My Grandma had a “Fudgen making day” with her daughter and daughters-in-law many years ago and my mother in turn taught me the art of making Fudgens. Now, with both of them gone, it’s my job to carry on the tradition to make the annual fudgens for my family. One day in the future I will have “fudgen making day” for my daughter-in-law to learn the tricks so the Christmas sugar dipping dough will not die!
Prep time: 2 hours
2 cups milk
1 cup all purpose flour
Whisk 2 cups milk and 1 cup flour together in a saucepan. Bring to a boil and cook until thick, stirring constantly. Scrape into a large bowl.

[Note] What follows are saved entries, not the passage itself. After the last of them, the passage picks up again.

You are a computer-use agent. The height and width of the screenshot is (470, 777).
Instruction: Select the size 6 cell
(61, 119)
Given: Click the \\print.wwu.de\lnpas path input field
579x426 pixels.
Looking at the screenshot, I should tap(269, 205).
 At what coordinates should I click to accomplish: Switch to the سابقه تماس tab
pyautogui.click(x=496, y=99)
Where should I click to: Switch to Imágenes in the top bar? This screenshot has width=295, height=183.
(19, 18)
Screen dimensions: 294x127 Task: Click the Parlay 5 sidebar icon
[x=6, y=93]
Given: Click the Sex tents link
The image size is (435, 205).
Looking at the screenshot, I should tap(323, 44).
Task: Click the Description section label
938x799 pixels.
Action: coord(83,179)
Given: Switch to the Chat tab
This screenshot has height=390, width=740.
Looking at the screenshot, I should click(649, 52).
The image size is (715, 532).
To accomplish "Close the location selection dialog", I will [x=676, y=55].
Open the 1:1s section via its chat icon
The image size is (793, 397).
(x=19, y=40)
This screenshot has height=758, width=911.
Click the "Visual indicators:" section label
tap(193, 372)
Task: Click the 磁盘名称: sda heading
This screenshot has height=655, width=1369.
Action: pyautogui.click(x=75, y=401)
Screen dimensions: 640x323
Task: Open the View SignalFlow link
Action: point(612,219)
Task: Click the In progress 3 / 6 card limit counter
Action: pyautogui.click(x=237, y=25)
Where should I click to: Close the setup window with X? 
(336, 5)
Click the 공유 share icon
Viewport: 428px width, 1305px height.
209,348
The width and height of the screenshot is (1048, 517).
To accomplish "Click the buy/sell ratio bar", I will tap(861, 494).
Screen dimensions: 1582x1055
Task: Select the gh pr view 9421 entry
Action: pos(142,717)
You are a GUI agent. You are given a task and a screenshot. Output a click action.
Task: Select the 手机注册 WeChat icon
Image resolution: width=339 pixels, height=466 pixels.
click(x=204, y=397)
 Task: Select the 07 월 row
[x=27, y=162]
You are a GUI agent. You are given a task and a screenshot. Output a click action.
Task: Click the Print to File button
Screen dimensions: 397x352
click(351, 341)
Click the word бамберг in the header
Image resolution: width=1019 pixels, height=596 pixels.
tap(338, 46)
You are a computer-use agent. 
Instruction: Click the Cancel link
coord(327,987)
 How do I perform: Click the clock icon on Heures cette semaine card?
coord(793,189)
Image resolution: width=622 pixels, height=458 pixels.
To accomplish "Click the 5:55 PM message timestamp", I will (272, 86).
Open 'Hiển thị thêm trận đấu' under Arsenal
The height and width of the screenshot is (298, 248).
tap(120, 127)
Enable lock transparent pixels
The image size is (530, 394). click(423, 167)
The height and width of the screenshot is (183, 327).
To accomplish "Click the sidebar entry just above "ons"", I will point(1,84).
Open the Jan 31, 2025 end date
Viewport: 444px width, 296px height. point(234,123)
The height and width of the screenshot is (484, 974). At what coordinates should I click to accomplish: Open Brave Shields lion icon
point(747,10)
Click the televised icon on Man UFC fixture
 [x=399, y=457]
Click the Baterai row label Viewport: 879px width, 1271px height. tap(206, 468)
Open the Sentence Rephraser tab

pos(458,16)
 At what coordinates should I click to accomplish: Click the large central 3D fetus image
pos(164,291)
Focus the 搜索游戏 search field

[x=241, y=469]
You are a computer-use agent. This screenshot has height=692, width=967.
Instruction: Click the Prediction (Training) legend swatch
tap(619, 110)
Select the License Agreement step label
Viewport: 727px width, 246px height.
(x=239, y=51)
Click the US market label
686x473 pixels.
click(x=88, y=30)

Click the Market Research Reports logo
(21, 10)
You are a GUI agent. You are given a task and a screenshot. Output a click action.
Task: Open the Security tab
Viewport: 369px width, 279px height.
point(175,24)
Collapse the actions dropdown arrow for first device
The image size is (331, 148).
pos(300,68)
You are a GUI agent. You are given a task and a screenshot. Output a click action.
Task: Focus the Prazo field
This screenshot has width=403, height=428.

1 1/2 teaspoons ground cardamon
1 1/2 teaspoons salt
1/3 cup sugar
1/4 cup butter
Add 1 1/2 teaspoons cardamon, 1 1/2 teaspoons salt, 1/3 cup sugar and 1/4 cup butter to the milk mixture. Beat until cool to the touch.
Making the dough
2 1/2 teaspoons dry yeast
1/3 cup water
4 cups all-purpose flour, or more as needed
1 cup raisins
Dissolve 2 1/2 teaspoons yeast in 1/3 cup water. Add to the dough and beat until incorporated. Beat in one egg at a time (4 total) until smooth. Slowly add 4 cups flour, making a soft dough. Stir in 1 cup raisins. Cover and let rise until double, about 1 hour. Stir down and let rise again, about 30 minutes.
Frying the fudgens
1 quart canola oil
Heat 1 quart oil in a deep pot to 350 degrees, using a candy thermometer. Dip a spoon in the oil and then into the dough, so the dough will not stick to the spoon. Drop spoonfuls of dough into the hot oil, continuing to dip in the oil each time between scooping up some dough. Do not overcrowd the oil, frying 5-6 at a time. Fry until golden, turning occasionally so they cook evenly. Make sure the oil does not get too hot, or they will brown too quickly and not be done in the middle. Drain on a rack. Repeat until all the dough is used. Have the sugar ready for a wonderful holiday treat.